Apple Podcasts is a perfect example of a two-stage scraping workflow:

  1. Start with a chart page (top shows in a country/category)
  2. For each show, crawl its show page and extract metadata
  3. Optionally, crawl episode pages for deeper details

In this guide we’ll build a Python scraper that:

  • fetches an Apple Podcasts chart page
  • extracts the shows listed (title, url, id)
  • pulls show-level metadata (publisher, description, rating, genre)
  • extracts recent episode metadata (episode title, publish date, duration when available)
  • exports clean JSON + CSV

Apple Podcasts chart page (we’ll scrape show cards)

Scale chart + episode crawling with ProxiesAPI

Chart pages are high-traffic and your crawl expands fast once you fetch episodes for each show. ProxiesAPI helps keep those multi-step crawls stable with retries and clean IP rotation.


What we’re scraping (URLs you’ll actually use)

Apple Podcasts has multiple surfaces. The most consistent public HTML endpoints are:

  • Charts (web UI) — varies by country and chart type.
  • Show pages — each show has a canonical page with an ID.

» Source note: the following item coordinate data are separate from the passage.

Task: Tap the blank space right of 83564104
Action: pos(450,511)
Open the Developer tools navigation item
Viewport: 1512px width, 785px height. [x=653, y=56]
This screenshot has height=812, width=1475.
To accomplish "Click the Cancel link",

A practical way to start is:

  1. Open Apple Podcasts in your browser.
  2. Navigate to a charts page.
  3. Copy the URL and use it as your seed.

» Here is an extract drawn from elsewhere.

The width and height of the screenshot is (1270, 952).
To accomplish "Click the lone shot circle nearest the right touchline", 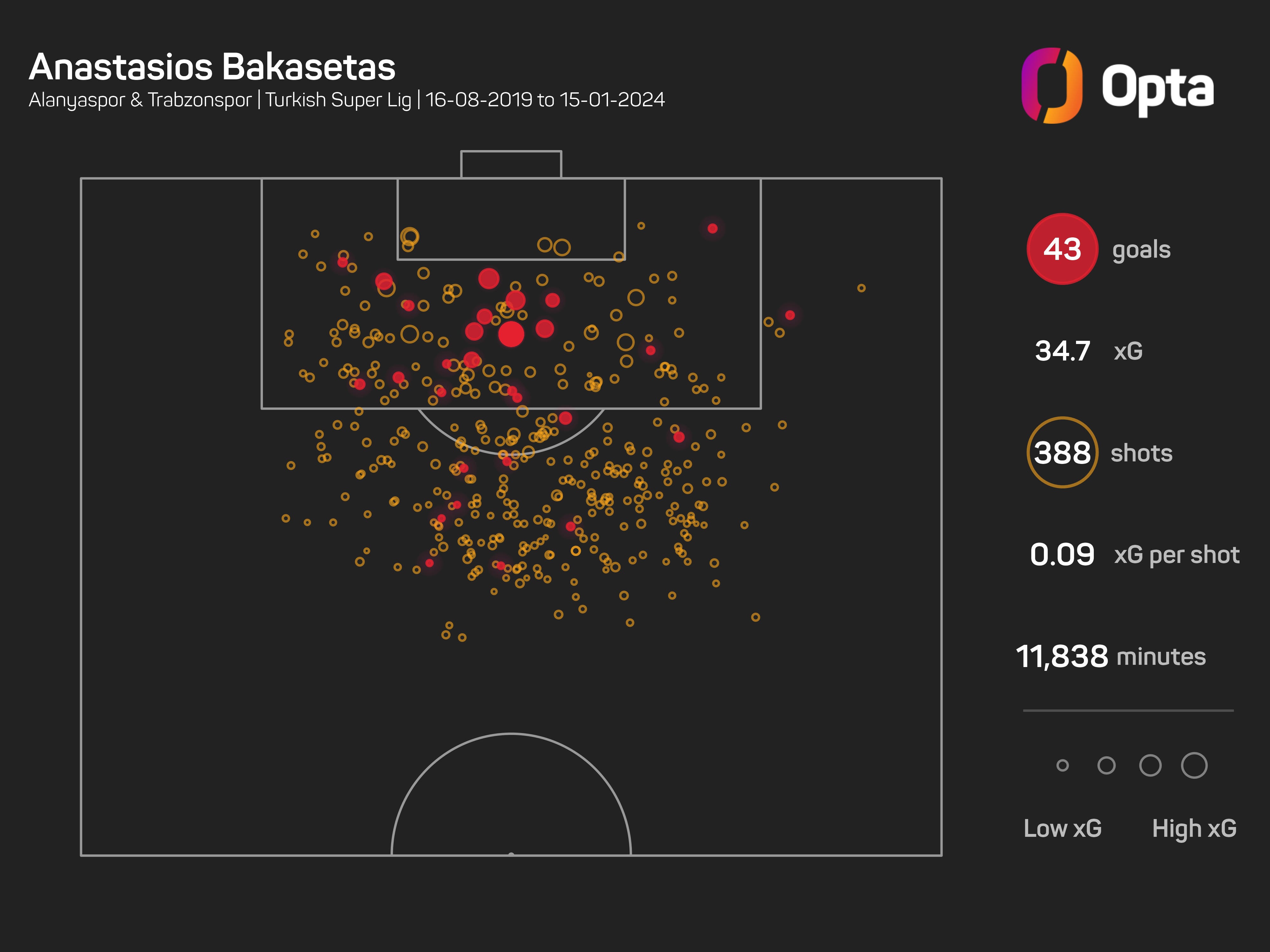I will tap(861, 288).
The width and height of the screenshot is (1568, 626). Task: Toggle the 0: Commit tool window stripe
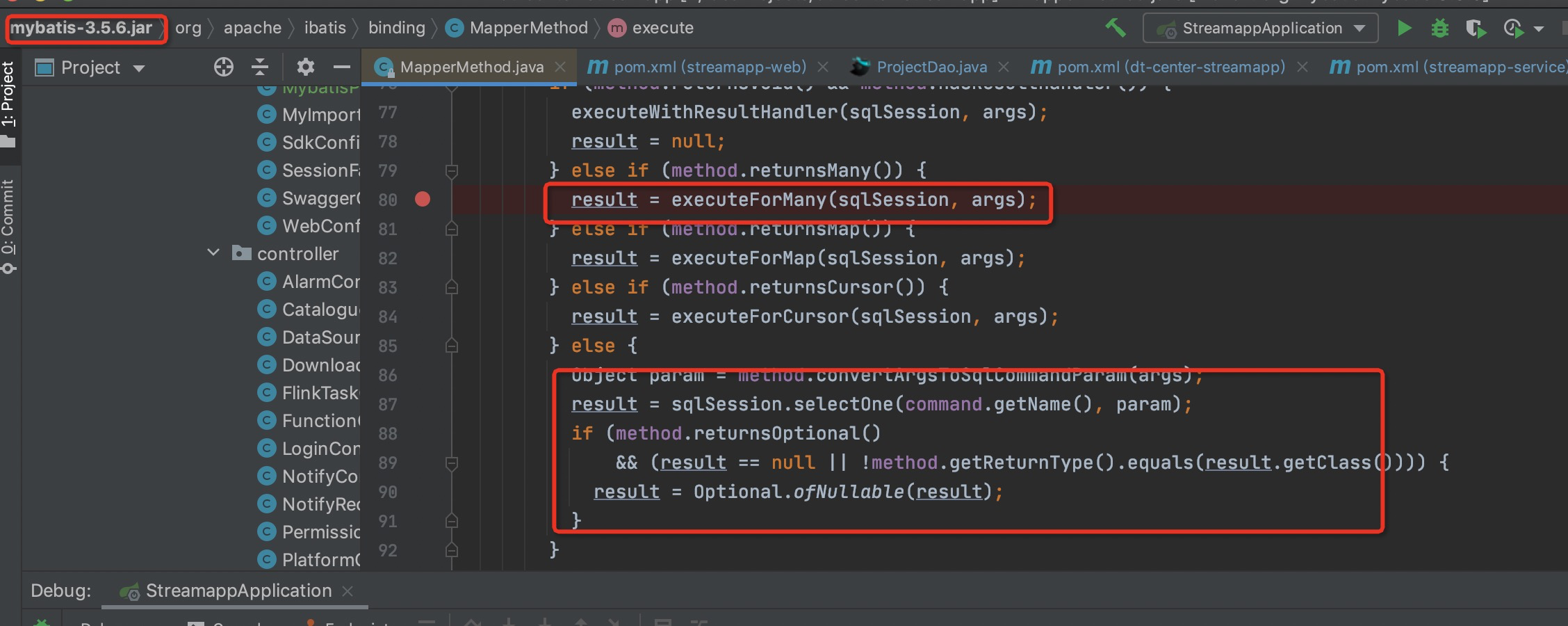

For example, a chart URL may look like:

  • https://podcasts.apple.com/us/charts (and then subpaths/filters)

And show URLs look like:

  • https://podcasts.apple.com/us/podcast/show-name/id123456789

We’ll write code that can handle the common case: show URLs ending in /id<digits>.


Setup

python -m venv .venv
source .venv/bin/activate
pip install requests beautifulsoup4 lxml pandas

Step 1: Fetch HTML (direct or via ProxiesAPI)

import os
import requests

TIMEOUT = (10, 30)

session = requests.Session()

HEADERS = {
    "User-Agent": (
        "Mozilla/5.0 (Macintosh; Intel Mac OS X 10_15_7) "
        "AppleWebKit/537.36 (KHTML, like Gecko) "
        "Chrome/123.0 Safari/537.36"
    ),
    "Accept-Language": "en-US,en;q=0.9",
}


def fetch(url: str, use_proxiesapi: bool = False) -> str:
    if use_proxiesapi:
        api_key = os.environ.get("PROXIESAPI_KEY")
        if not api_key:
            raise RuntimeError("Missing PROXIESAPI_KEY env var")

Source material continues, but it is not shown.